What are the extrema and saddle points of #f(x,y) = xy + 1/x^3 + 1/y^2#?

1 Answer
Nov 13, 2015

Answer:

The point #(x,y)=((27/2)^(1/11),3 * (2/27)^{4/11}) approx (1.26694,1.16437)# is a local minimum point.

Explanation:

The first-order partial derivatives are #(partial f)/(partial x)=y-3x^{-4}# and #(partial f)/(partial y)=x-2y^{-3}#. Setting these both equal to zero results in the system #y=3/x^(4)# and #x=2/y^{3}#. Subtituting the first equation into the second gives #x=2/((3/x^{4})^3)=(2x^{12})/27#. Since #x !=0# in the domain of #f#, this results in #x^{11}=27/2# and #x=(27/2)^{1/11}# so that #y=3/((27/2)^{4/11})=3*(2/27)^{4/11}#

The second-order partial derivatives are #(partial^{2} f)/(partial x^{2})=12x^{-5}#, #(partial^{2} f)/(partial y^{2})=6y^{-4}#, and #(partial^{2} f)/(partial x partial y)=(partial^{2} f)/(partial y partial x)=1#.

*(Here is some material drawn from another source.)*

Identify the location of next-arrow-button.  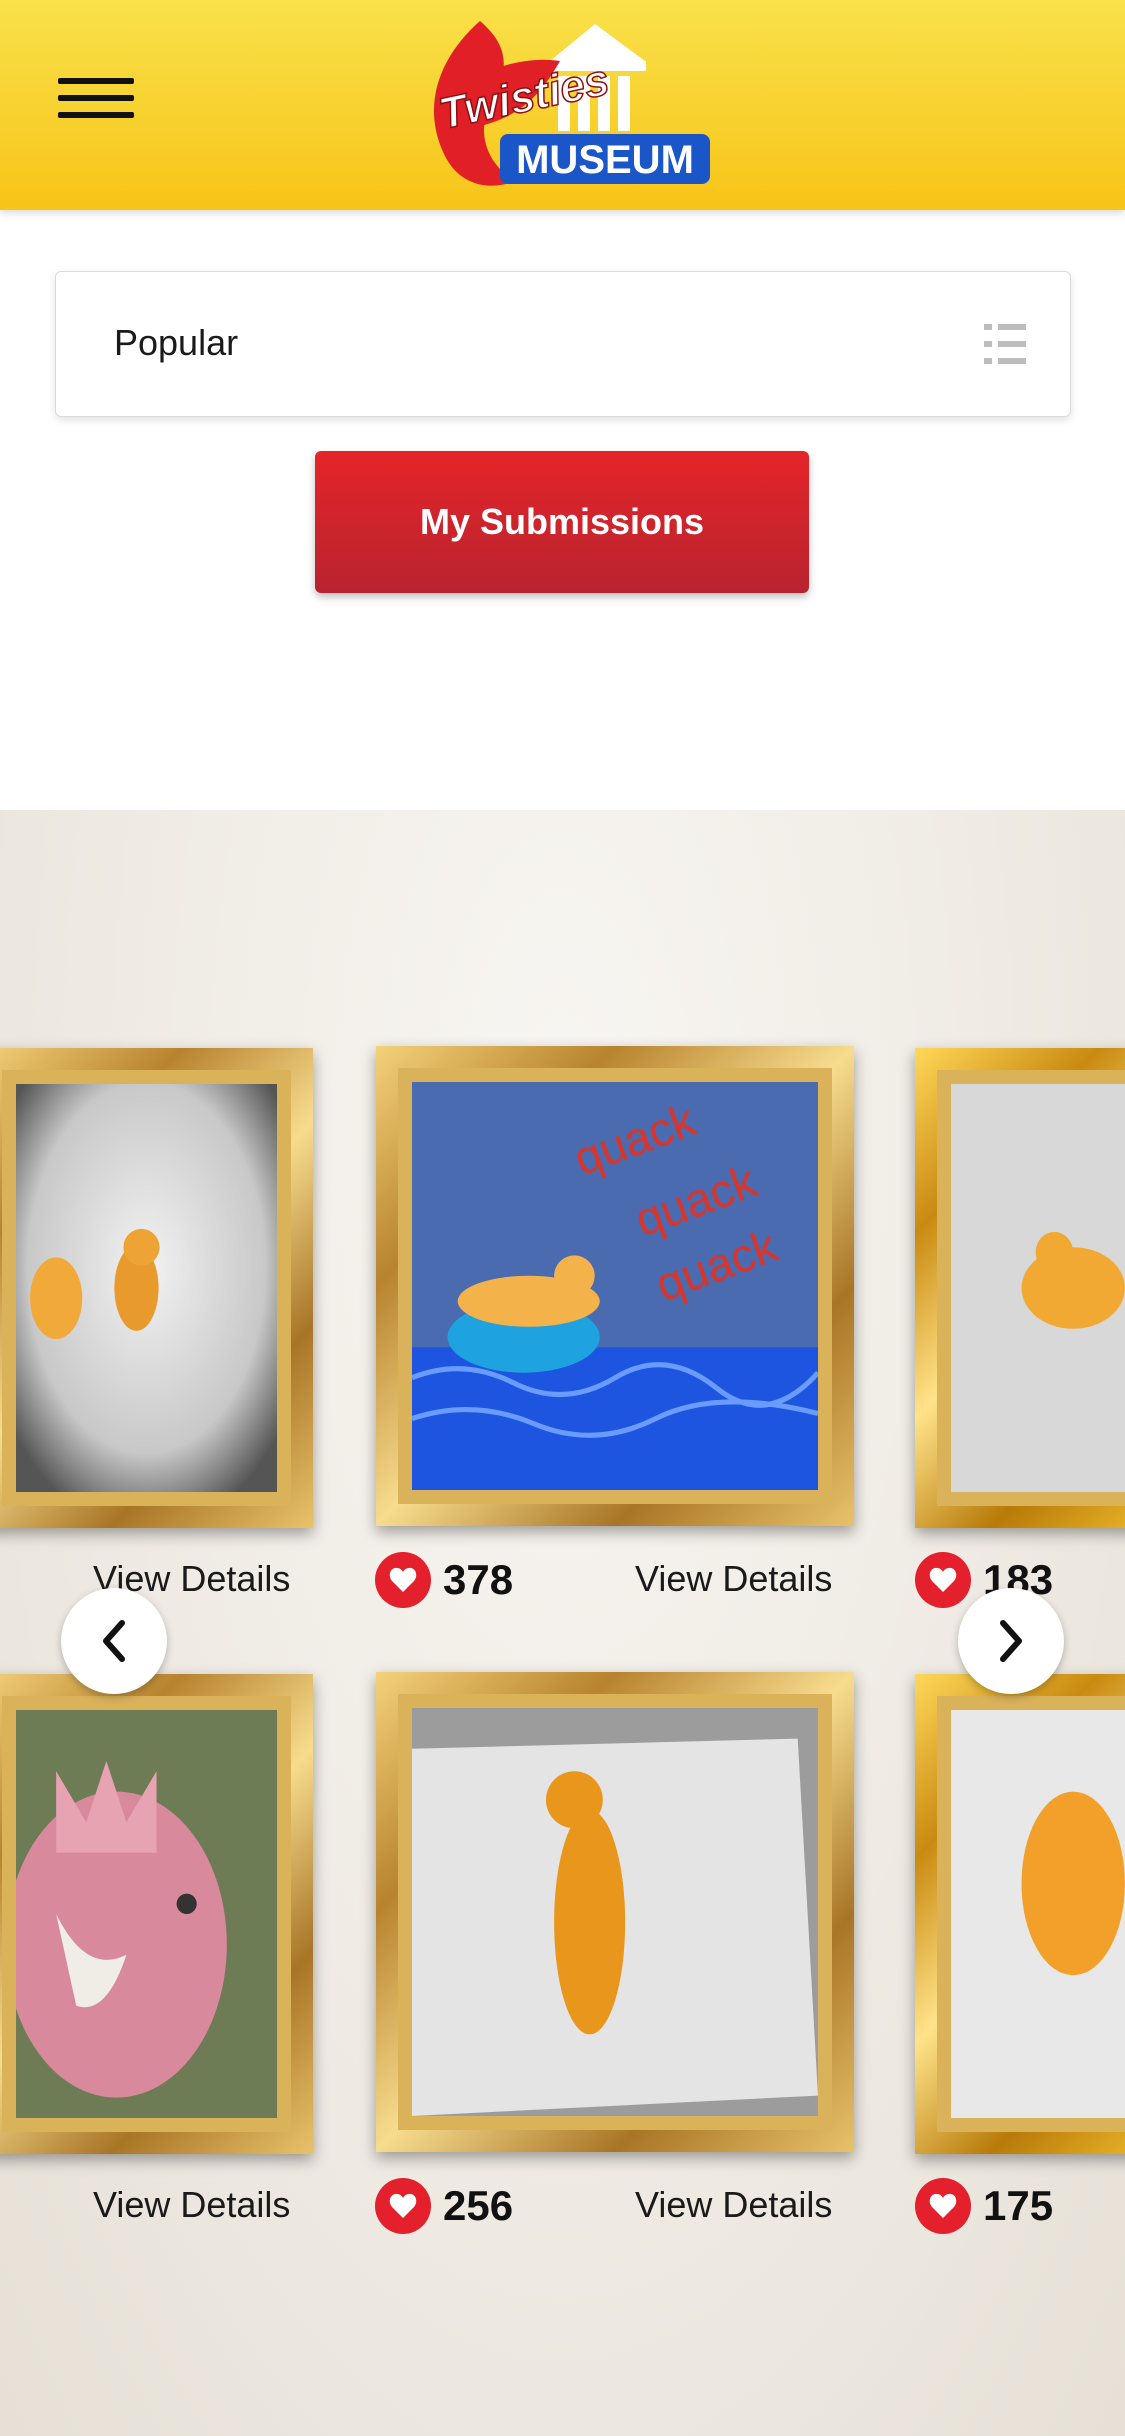
(1011, 1641).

The discriminant is therefore #D=(partial^{2} f)/(partial x^{2})*(partial^{2} f)/(partial y^{2})-((partial^{2} f)/(partial x partial y))^{2}=72x^{-5}y^{-4}-1#. This is positive at the critical point.

Since the pure (non-mixed) second-order partial derivatives are also positive, it follows that the critical point is a local minimum.